Cold upon the mountain
WHO: Asher Hardie; open (npc appearances by The Boneflayers)
WHAT: Asher's fever returns and his crew drag him to the healing tents, knowing it's the end
WHEN: Last week of Solace - mid-whatever August is called
WHERE: Skyhold, healing tents
NOTES: eventual character death; language, discussions about death, violence, faith. Discussions about Asher's childhood. Other warnings in subject headers. Feel free to make your own threads and have them open or closed, the death thread will go up closer to the time! Related ooc post
WHAT: Asher's fever returns and his crew drag him to the healing tents, knowing it's the end
WHEN: Last week of Solace - mid-whatever August is called
WHERE: Skyhold, healing tents
NOTES: eventual character death; language, discussions about death, violence, faith. Discussions about Asher's childhood. Other warnings in subject headers. Feel free to make your own threads and have them open or closed, the death thread will go up closer to the time! Related ooc post
Asher has known for longer than he's cared to admit so he hasn't admitted it.

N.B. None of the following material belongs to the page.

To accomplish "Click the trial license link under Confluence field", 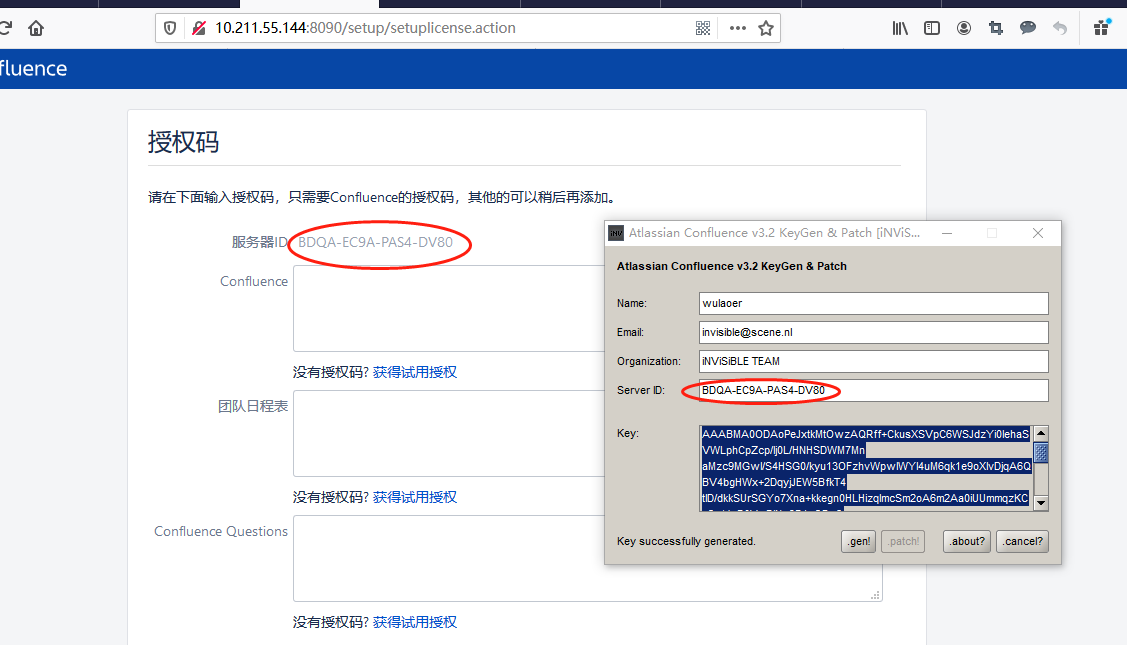I will (x=415, y=372).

He's shrugged it off the way he shrugs off pretty much everything else in his life until three nights passed of him coughing and coughing and coughing, keeping his crew awake with it. His chest has been rattling since they brought him back until blood started coming up with it. And now there are wounds cracking open; little cuts that weep for days on end, ugly wounds from the Storm Coast or sparring that feel hot to the touch. (They smell, Amalia had hissed as she'd pressed her hands to his chest over the burn scars to try to force the fever out. Melisende had sworn.)
So they bring him to the healers tents, the sweat rolling off him as he staggers; two dwarves and a Rivaini to help him, his hound with him as ever. The mage in her red leathers explains what she can with a slight elven woman, and the elfblooded one brings up the rear with a hand to his back. They're a constant from that first day to the last, a different combination each time at least one will always be there, stepping out for privacy or finally curling up to sleep.
And Asher...Asher isn't good with this. This isn't how it's meant to be as he presses his fingers into the festering gash over one hip from where a sword bit deep through his armour but the pain only makes him swoon, makes him cough and bite his lip. Doesn't make him focus, doesn't make him want to fight. This isn't how it was supposed to be and for the first time since his mother put him out the house twelve years ago, Asher Hardie is afraid.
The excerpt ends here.